M-commerce incorporates a range of mobile-driven applications, including payments for parking and theatre tickets (increasingly common in Europe) to mobile banking. Financial transactions via mobile phones are set to soar in coming years as banks and mobile operators move into mobile financial services.
Mobile commerce is potentially important for a wide range of industries, including telecommunications, IT, finance, retail and the media, as well as for end-users. It will work best in those areas where it can emphasise the core virtue of mobile networks – convenience. However while there are good applications, the technologies and business models to date have not been well suited to mass market applications. The regulatory environment has also held this market up. This is beginning to change as banks and merchants collaborate with mobile operators. Applications around contactless cards using Near Field Communications are also being developed around the world. Focus has also turned to the developing markets, where mobile phones are being viewed as an opportunity to reach the masses that would not otherwise use m-payment or m-banking services.

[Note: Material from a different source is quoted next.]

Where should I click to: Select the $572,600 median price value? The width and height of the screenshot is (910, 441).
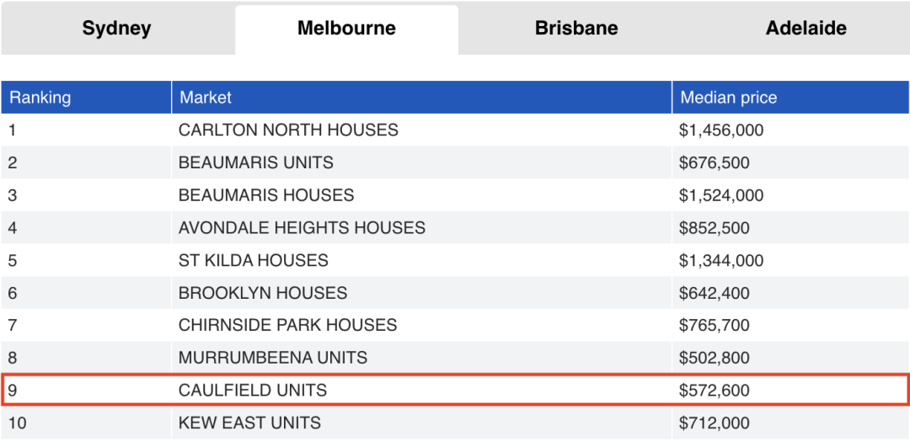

In countries such as Kenya and India, national mobile banking systems are thriving and they are literally popping up around the world as well. In Kenya, 3 million out of Vodafone’s 10 million subscribers are using mobile banking services and Vodafone is rapidly rolling the service out in other countries as well.
IIR’s Telecoms Risk & Fraud conference, running from March 23 2009 in London will discuss the best practice for identifying and combating fraud in telecoms markets today. The agenda for this event is now available from http://www.iir-events.com/IIR-Conf/page.aspx?id=17323 and is packed full of insightful operator case studies, informative association sessions and interactive debates. It covers crucial areas including the challenges of SIM Box fraud, NFC and m-commerce fraud, SIM cloning, interconnection and subscription fraud and it addresses the intricacies of combining fraud and security operations.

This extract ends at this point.